_Exercise_: Take the line with "This screenshot has height=383, width=640." and every line after it in the data. Transcribe them exactly, through the last.

Top of Data for analysis

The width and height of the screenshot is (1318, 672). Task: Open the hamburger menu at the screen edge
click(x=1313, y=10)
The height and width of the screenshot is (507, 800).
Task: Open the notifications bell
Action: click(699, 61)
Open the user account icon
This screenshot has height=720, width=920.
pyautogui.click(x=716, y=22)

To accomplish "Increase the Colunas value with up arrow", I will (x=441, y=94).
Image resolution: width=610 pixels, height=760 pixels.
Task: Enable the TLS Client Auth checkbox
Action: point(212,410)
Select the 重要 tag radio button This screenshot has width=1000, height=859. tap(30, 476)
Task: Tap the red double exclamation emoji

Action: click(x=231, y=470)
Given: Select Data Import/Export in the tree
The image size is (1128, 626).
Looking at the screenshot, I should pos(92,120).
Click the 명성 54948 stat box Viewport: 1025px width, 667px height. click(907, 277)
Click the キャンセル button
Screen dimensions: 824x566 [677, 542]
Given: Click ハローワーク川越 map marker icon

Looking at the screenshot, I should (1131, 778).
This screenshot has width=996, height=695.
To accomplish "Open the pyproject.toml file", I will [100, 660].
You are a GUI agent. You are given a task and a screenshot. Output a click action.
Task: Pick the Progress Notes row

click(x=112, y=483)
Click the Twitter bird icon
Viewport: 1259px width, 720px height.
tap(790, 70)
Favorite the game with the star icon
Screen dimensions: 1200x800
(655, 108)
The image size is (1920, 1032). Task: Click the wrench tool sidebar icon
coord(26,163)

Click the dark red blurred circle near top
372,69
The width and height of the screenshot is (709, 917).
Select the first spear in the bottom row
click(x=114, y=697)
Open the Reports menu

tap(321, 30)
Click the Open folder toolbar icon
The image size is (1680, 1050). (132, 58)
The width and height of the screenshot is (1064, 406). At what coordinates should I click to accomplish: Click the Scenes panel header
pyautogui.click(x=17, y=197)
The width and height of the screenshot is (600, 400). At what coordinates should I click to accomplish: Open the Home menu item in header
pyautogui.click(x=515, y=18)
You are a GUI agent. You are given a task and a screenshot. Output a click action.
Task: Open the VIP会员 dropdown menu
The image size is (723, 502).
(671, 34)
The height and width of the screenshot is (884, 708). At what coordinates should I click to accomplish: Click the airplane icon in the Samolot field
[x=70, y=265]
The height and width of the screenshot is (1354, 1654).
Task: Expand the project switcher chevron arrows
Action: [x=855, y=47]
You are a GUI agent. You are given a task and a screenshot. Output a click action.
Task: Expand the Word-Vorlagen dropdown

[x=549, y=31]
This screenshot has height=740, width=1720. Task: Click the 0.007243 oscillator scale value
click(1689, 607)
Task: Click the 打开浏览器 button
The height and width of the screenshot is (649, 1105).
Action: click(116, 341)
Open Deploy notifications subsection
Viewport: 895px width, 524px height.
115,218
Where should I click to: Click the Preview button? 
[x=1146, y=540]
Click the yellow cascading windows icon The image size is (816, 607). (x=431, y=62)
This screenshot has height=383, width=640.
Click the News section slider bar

Bottom of Data for analysis

_Written answer_:
This screenshot has height=383, width=640.
Click the News section slider bar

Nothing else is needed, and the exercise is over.